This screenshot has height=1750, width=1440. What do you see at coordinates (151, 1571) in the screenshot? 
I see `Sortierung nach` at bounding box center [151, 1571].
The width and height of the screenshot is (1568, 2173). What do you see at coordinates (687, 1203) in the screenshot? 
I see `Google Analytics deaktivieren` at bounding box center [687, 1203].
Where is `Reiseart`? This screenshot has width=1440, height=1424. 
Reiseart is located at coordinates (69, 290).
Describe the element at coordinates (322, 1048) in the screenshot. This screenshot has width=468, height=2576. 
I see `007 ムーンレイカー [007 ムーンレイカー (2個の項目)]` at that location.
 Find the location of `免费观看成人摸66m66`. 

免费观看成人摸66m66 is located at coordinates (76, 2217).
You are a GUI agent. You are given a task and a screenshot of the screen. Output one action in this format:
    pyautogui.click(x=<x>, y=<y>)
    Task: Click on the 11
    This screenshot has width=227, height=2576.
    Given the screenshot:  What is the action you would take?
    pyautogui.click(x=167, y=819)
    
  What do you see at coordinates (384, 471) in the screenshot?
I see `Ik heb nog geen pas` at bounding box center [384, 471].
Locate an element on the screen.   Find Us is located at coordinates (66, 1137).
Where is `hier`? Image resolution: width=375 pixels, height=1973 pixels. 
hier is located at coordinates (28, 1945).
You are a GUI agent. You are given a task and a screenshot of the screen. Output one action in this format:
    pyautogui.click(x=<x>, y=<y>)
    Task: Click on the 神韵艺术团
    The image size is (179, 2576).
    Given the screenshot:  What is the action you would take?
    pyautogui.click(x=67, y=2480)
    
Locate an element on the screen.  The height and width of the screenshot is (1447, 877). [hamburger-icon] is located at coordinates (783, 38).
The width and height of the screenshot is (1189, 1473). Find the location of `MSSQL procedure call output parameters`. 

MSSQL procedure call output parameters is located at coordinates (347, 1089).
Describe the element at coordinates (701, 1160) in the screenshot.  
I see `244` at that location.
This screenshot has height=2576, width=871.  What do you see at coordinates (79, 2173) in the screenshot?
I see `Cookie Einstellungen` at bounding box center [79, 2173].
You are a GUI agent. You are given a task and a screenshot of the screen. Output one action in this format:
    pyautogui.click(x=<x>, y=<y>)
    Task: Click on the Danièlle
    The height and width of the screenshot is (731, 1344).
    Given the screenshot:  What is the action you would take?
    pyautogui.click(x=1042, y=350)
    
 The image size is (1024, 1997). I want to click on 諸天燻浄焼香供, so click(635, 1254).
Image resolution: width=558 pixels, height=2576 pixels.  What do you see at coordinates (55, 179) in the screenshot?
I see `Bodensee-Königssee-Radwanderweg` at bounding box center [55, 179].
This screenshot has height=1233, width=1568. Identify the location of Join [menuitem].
=-=-=
Exercise goal:
Copy everything from the line containing "pixels, height=1973 pixels." down to the line containing "hier is located at coordinates (28, 1945).", both included, reproducing each line character for character.

Response to the exercise:
Where is `hier`? Image resolution: width=375 pixels, height=1973 pixels. 
hier is located at coordinates (28, 1945).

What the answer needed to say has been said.